▸ **Problem description**
Your copy should match the records below exactly, except for the pictures.

▸ **Source records**
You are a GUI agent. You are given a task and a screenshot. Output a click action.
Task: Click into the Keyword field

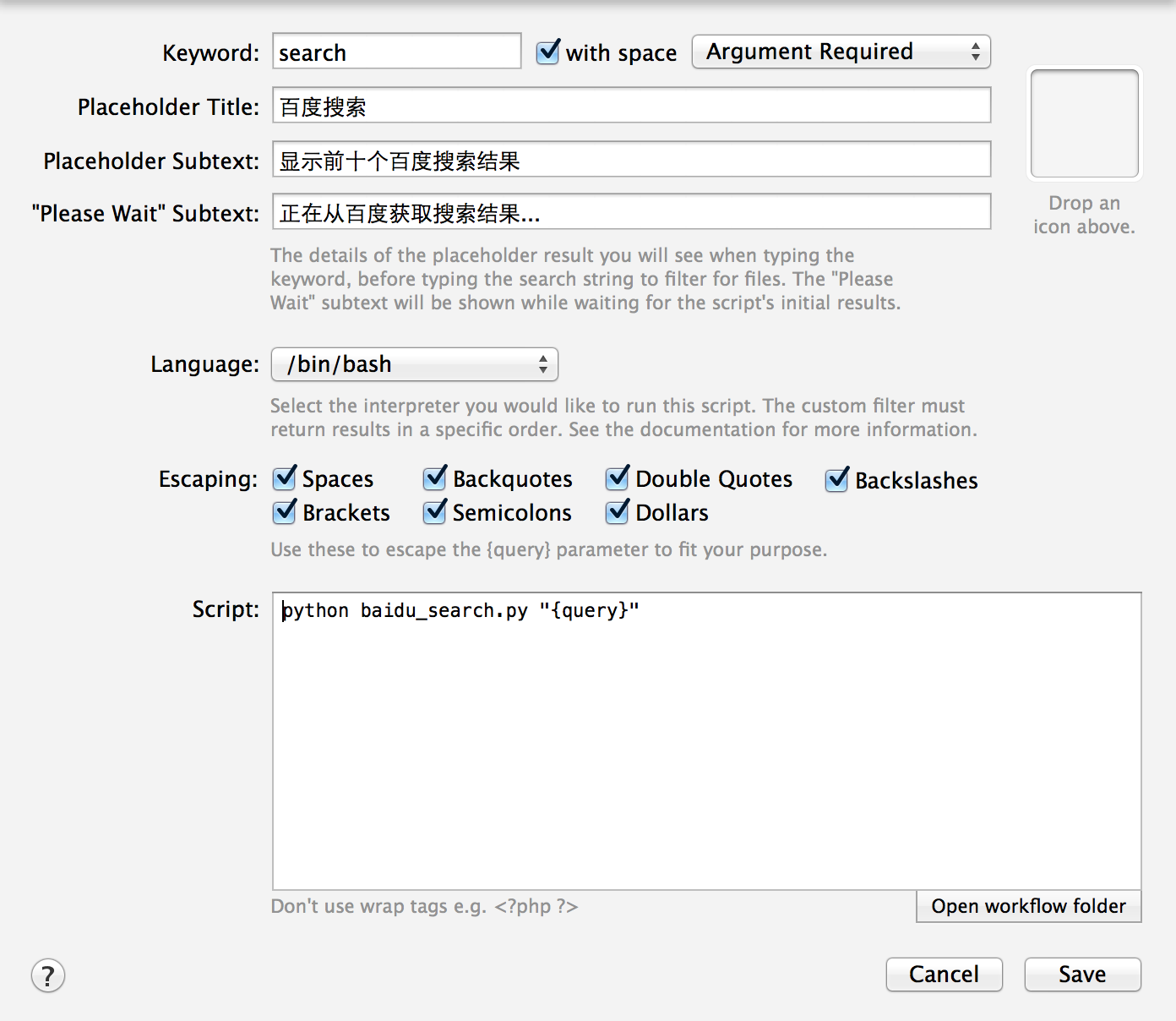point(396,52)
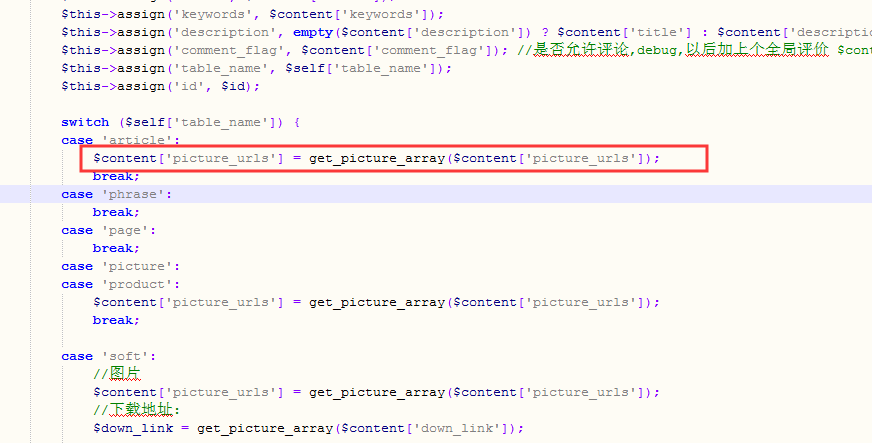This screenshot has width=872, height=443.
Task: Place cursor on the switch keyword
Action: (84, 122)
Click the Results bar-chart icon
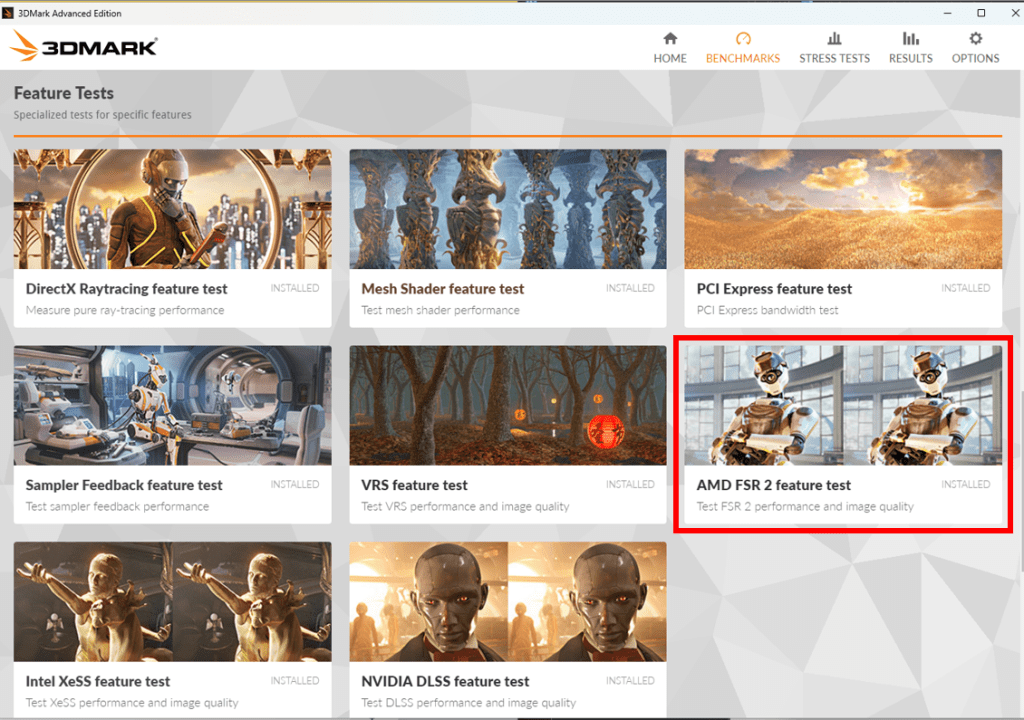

▸ **Solved problem**
You are a GUI agent. You are given a task and a screenshot. Output a click action.
Task: Click into the Keyword field

point(396,52)
This screenshot has width=872, height=443.
Task: Place cursor on the switch keyword
Action: (84, 122)
Click the Results bar-chart icon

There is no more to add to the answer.